Maryland, USA – In what can only be described as the most shocking revelation since that time people thought pigeons were government drones, an underground death/thrash (and definitely disbanded) band SWALLOW THE DOG has resurfaced from the depths of irrelevance to issue a public statement. And no, it’s not a reunion tour announcement.
In an official-sounding yet clearly sarcastic press release, the band emphatically declared that they have NOT relocated to Springfield to feast on the local pets. “Just to clarify,” they began, “our hiatus is NOT a secret cover for us moving to a fictional town to devour family pets. That’s more of a ‘BLINK-182 move,’ anyway.”
Ah, BLINK-182—yes, the group responsible for the Dogs Eating Dogs album. According to SWALLOW THE DOG, anyone curious about canine cuisine should “dig into why BLINK-182 decided to release an album with such a…let’s say appetizing title, rather than harassing a band that broke up in 2014.”

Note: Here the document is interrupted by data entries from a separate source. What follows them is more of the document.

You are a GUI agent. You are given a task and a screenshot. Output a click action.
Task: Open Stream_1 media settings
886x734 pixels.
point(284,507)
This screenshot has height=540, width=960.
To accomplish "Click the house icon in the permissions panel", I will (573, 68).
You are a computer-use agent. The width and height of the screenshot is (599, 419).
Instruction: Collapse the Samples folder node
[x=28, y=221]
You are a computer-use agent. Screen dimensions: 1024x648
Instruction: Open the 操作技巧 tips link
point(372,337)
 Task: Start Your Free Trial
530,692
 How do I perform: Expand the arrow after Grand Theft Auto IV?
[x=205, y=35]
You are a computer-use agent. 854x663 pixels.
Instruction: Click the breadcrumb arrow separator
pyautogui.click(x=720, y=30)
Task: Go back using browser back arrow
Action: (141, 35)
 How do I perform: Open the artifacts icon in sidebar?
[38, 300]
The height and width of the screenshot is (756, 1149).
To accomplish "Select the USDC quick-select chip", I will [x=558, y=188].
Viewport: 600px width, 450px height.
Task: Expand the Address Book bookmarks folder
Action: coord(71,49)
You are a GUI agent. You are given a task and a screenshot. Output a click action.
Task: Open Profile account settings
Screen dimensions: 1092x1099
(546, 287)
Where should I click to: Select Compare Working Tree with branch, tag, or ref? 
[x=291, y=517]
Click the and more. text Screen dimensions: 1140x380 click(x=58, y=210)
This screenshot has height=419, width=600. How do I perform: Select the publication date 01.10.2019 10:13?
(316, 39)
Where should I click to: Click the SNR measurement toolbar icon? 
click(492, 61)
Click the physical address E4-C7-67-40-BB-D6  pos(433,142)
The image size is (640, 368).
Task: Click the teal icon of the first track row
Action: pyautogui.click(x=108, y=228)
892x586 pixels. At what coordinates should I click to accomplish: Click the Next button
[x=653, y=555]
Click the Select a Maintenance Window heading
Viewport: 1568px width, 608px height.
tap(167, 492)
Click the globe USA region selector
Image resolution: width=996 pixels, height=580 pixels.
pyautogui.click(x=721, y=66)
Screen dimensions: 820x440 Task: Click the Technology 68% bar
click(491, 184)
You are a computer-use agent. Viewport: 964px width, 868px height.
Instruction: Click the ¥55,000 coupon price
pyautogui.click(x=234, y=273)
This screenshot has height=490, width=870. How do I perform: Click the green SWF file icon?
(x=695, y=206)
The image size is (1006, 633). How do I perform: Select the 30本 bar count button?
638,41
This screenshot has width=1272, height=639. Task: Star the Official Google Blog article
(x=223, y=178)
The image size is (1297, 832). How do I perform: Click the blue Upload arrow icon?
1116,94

While the world continues to spin, blissfully ignoring that rock bands once walked the Earth, many have expressed relief to know that their beloved pets are safe from the alleged hunger of SWALLOW THE DOG. BLINK-182, on the other hand, remains suspiciously silent on their dog-eating habits.
Pet owners, you can exhale now. But maybe keep an eye on BLINK-182’s next tour, just in case.